* **Work to complete**:
In the records below, find the line that contains "Instruction: Click the 270.00 price marker" and the line that contains "Viewport: 884px width, 593px height.", then retype exactly those two lines and every line between them.
[Start of section]
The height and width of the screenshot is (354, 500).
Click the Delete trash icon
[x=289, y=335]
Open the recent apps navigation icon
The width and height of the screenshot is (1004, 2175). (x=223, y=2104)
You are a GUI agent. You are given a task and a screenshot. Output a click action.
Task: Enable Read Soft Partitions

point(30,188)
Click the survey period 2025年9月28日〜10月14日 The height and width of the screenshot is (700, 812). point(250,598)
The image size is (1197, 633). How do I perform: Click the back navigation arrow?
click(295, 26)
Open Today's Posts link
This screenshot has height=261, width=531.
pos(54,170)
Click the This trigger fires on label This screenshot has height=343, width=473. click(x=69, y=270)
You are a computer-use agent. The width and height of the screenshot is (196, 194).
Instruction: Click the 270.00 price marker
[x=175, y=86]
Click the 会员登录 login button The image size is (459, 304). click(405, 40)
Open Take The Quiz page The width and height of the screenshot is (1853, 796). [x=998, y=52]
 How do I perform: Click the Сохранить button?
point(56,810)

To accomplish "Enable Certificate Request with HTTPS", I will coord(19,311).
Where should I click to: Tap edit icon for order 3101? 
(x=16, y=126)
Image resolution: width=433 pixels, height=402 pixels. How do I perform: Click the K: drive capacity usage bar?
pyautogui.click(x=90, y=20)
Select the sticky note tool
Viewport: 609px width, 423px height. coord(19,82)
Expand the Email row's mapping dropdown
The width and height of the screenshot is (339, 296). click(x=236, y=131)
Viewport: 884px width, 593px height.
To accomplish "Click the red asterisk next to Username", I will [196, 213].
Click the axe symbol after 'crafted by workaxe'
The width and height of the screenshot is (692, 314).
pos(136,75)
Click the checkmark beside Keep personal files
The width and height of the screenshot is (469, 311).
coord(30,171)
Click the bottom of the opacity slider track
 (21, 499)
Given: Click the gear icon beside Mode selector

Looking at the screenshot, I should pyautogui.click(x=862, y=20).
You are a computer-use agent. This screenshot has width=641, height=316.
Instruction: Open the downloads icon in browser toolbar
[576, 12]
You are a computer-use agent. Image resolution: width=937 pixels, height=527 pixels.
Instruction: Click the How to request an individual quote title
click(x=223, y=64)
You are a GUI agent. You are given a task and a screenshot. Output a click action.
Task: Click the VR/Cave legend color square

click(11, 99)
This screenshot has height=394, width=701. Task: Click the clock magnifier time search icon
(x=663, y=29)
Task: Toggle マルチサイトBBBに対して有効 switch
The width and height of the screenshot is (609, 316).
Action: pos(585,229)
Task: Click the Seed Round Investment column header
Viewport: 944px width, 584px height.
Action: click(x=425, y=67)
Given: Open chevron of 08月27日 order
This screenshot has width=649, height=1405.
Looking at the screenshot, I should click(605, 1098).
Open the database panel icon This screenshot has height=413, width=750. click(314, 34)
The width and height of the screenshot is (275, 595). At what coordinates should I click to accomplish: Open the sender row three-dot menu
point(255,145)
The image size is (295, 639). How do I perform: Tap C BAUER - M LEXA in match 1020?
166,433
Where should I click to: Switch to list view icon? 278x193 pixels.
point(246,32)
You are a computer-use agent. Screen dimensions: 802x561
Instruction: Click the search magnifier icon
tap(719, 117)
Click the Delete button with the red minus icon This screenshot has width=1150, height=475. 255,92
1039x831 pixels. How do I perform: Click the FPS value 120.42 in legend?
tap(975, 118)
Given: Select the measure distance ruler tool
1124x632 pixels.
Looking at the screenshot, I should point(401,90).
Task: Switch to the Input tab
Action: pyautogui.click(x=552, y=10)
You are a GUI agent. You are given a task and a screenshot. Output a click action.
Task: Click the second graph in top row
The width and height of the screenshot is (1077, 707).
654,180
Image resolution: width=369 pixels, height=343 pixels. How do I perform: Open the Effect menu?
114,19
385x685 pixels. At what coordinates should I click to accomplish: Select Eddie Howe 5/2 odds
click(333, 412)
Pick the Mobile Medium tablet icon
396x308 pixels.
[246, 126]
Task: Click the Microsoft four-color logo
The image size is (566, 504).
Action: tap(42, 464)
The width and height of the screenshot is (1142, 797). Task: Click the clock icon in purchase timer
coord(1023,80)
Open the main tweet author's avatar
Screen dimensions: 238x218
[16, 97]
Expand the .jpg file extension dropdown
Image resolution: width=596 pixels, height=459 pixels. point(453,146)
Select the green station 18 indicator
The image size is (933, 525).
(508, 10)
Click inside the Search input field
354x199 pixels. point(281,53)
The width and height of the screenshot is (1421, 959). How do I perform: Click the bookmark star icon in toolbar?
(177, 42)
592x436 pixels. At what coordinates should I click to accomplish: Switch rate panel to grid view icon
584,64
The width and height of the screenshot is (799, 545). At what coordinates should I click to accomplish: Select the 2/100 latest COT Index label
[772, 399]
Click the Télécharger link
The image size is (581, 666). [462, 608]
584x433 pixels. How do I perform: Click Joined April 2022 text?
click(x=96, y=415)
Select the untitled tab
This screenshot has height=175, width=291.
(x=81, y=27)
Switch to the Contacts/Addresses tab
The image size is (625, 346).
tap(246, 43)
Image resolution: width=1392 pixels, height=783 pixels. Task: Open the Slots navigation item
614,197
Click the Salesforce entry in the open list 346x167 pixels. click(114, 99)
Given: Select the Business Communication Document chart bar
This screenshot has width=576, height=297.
[End of section]
* **Task response**:
Instruction: Click the 270.00 price marker
[x=175, y=86]
Click the 会员登录 login button The image size is (459, 304). click(405, 40)
Open Take The Quiz page The width and height of the screenshot is (1853, 796). [x=998, y=52]
 How do I perform: Click the Сохранить button?
point(56,810)

To accomplish "Enable Certificate Request with HTTPS", I will coord(19,311).
Where should I click to: Tap edit icon for order 3101? 
(x=16, y=126)
Image resolution: width=433 pixels, height=402 pixels. How do I perform: Click the K: drive capacity usage bar?
pyautogui.click(x=90, y=20)
Select the sticky note tool
Viewport: 609px width, 423px height. coord(19,82)
Expand the Email row's mapping dropdown
The width and height of the screenshot is (339, 296). click(x=236, y=131)
Viewport: 884px width, 593px height.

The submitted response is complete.